[Exercise goal]
Please set down only the lines from the one containing "Task: Open the tweet timestamp 6 июл. 2015 г." through the end of the entries below, exactly, minus any pictures.

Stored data
______
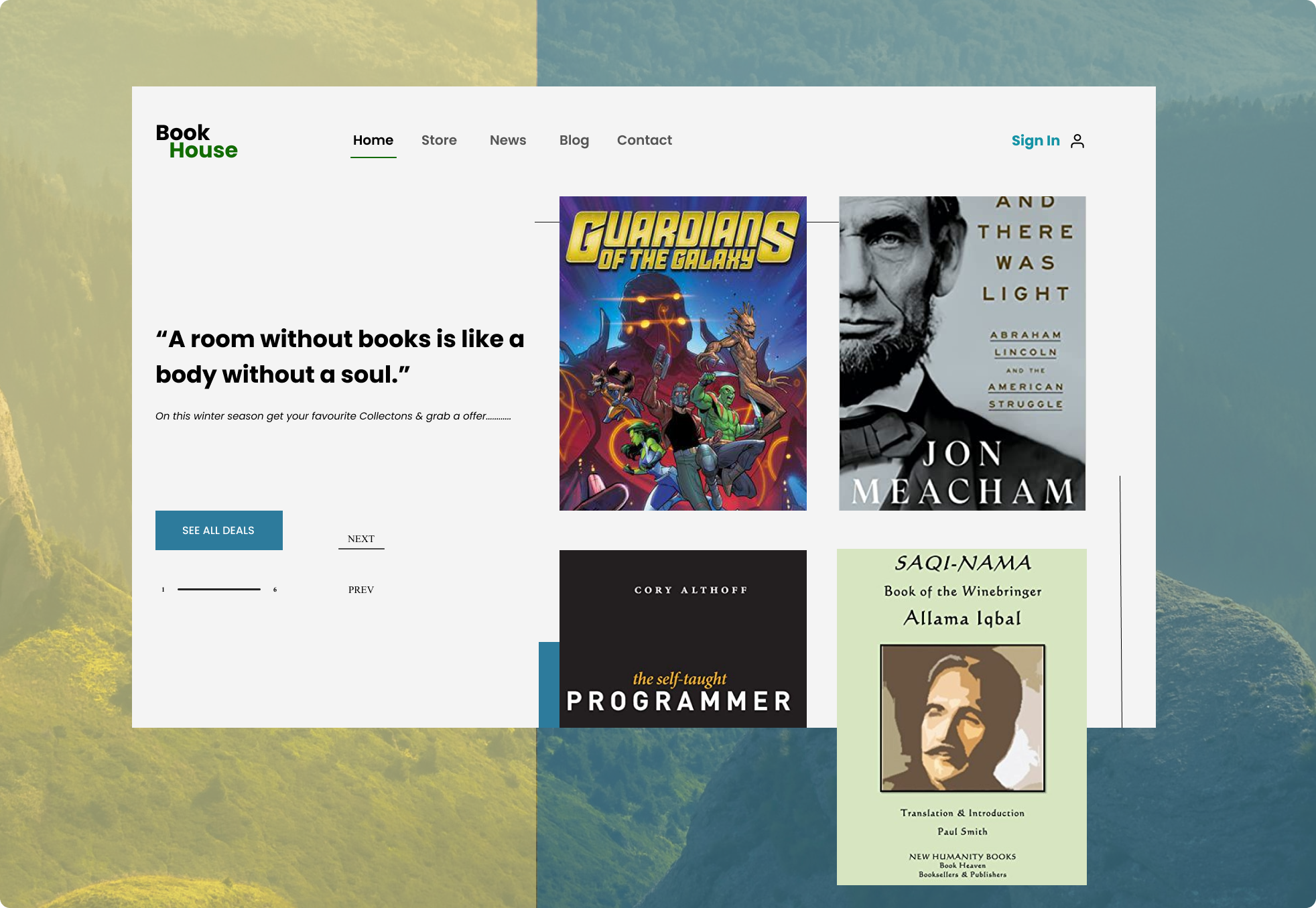Viewport: 1316px width, 908px height.
Task: Open the Contact page
Action: [645, 140]
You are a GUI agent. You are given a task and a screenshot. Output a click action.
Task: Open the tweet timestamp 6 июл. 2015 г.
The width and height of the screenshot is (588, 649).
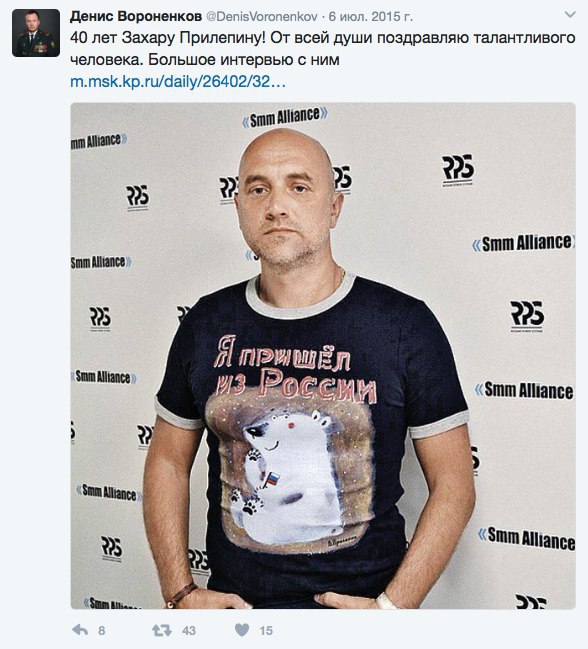[370, 17]
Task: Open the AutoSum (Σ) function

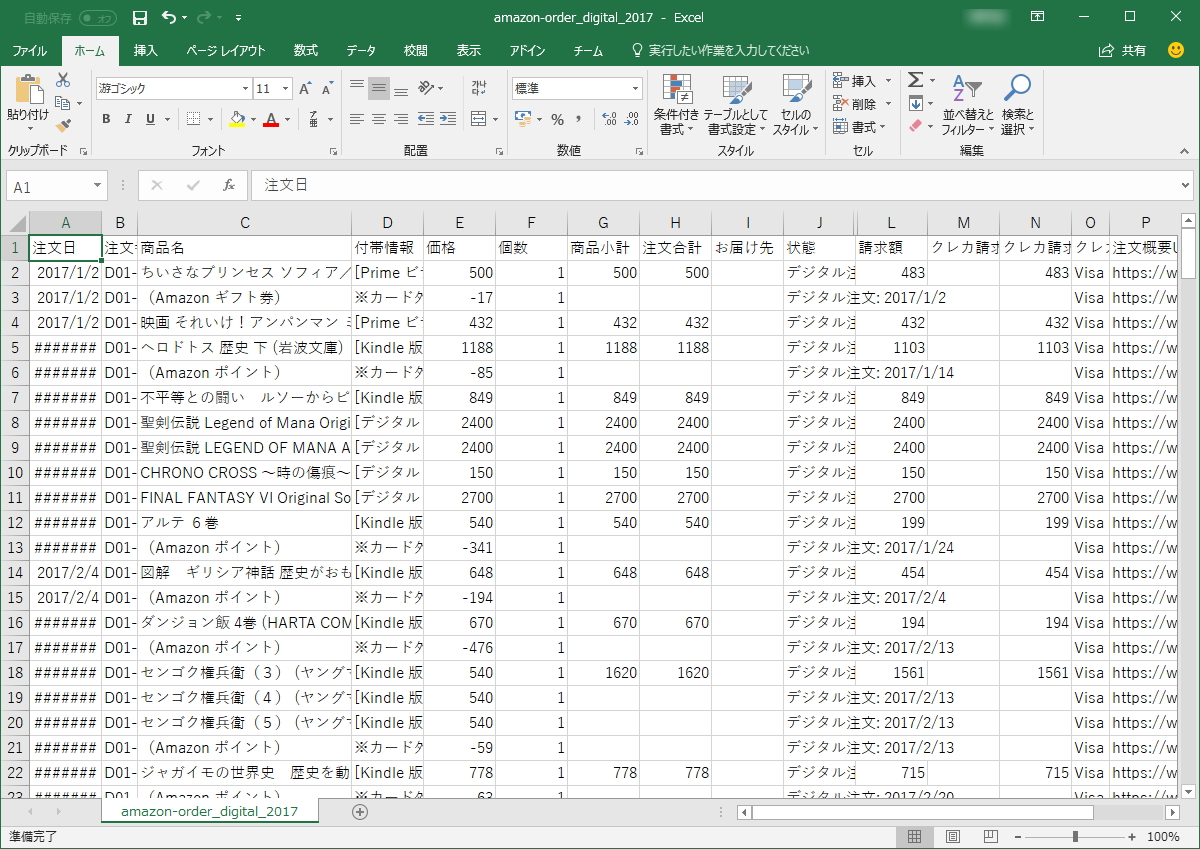Action: tap(916, 79)
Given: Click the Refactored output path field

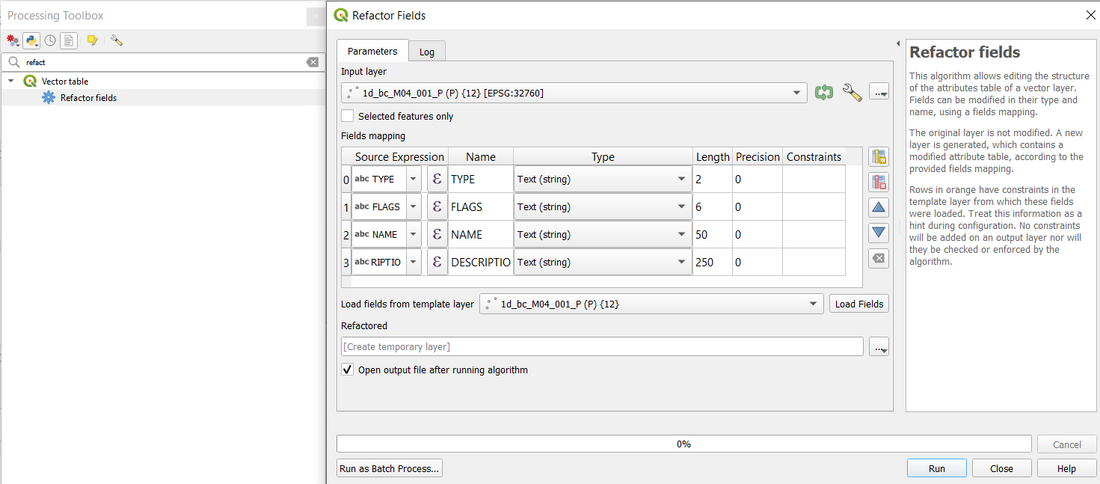Looking at the screenshot, I should [602, 347].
______
[Result]
Task: Open the tweet timestamp 6 июл. 2015 г.
The width and height of the screenshot is (588, 649).
[370, 17]
Task: Open the AutoSum (Σ) function

Action: tap(916, 79)
Given: Click the Refactored output path field

Looking at the screenshot, I should [602, 347].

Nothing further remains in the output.